Thursday, September 17, 2015

The thin-skinned of the Eleventh.

There is the technical definition of politics. There's the legal definition. But these mean little in Kenya; politics infuses anything and everything touching on the reputation of those in power, those close to them and those that wish they were in power. In our country today even the most mundane of matters has been "politicised' to put it in the parlance of the punditocracy.

In recent weeks there have been claims that a Cabinet Secretary is being protected in regards to financial scams at her ministry. Whether this is true or not, the matter has attracted the attention, and acerbic tongue, of the doyen of opposition politics, Raila Odinga. As is common when such allegations are levelled against a senior government official, there have emerged two camps: for and against the Cabinet Secretary. Pretty soon enough the lawyers will get involved, but I digress.

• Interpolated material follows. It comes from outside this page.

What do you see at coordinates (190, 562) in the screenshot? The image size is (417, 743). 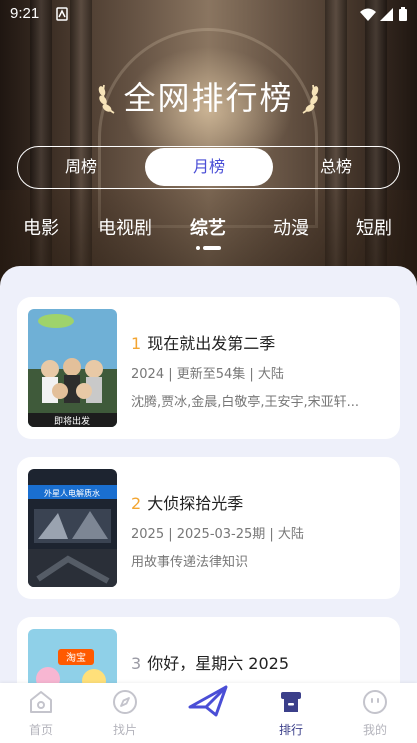 I see `item-description: 用故事传递法律知识` at bounding box center [190, 562].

What should concern us is the way we have completely elided the loss of hundreds of millions of shillings. Without a doubt, the Cabinet Secretary has comported herself with dignity in this whole saga. Those for or against her have not acquitted themselves well. When she discovered that there were unusual goings on at her ministry she did not sit on her hands. She informed the authorities she believed were best set up to investigate the matter. She informed the Director of Criminal Investigations of her suspicions and invited his agency to investigate. The investigation has uncovered malfeasance, according to the DCI, and scores of suspects.

I do not hold brief for the embattled Cabinet Secretary nor for her beleaguered supporters. Nor do I take the extremist position of her worst detractors. I am, however, curious about what makes the comfortably neutral to declare, "Don't politicise the investigations." In Kenya, when it involves a Cabinet Secretary, it is impossible not to politicise it. This Cabinet Secretary, especially, has proven to be possessed of political instincts that have raised hackles in certain quarters. He apparent close working relationship ith the President has helped; but her overlordship of one of the largest public departments, the Ministry of Devolution and Planning, dealing with such disparate matters as economic planning and the National Youth Service means that she is quite possibly second to the President in her scope of responsibilities, and that gives her enormous political clout.

In Kenya it is inevitable that everything will be politicised. That is just the nature of things. Instead of whinging piteously, perhaps it is time we found ways of making this politicisation work for us. There are those, for example, in the Senate who still live in a world where a mjumbe was a man of portentous clout. Some have been whining, in the Senate Chamber no less, about how the Governor of Machakos "disrespected" their Speaker while at a rally-cum-funeral. These men are living in the past. These men have about as much political clout as a passing cumulonimbus. They are in dire need of lessons in the politicisation of things without coming across as crybabies.

When we politicise things, blood frequently flows on the streets, because our style of politicisation is a winner-takes-all, balls-to-the-wall, shoot-'em-all-let-god-sort-it-out kind of thing. It displays very little nuance. It is championed by the least politically literate among us. If we could somehow elevate the level of political debate among the political classes, sifting the illiterate chaff from the erudite wheat, perhaps we may yet restore politics to its rightful place as one of the pillars of national unity. If not, I fear, there will be more whinging from the growing ranks of the thin-skinned swanning around in their wounded pride in the Eleventh.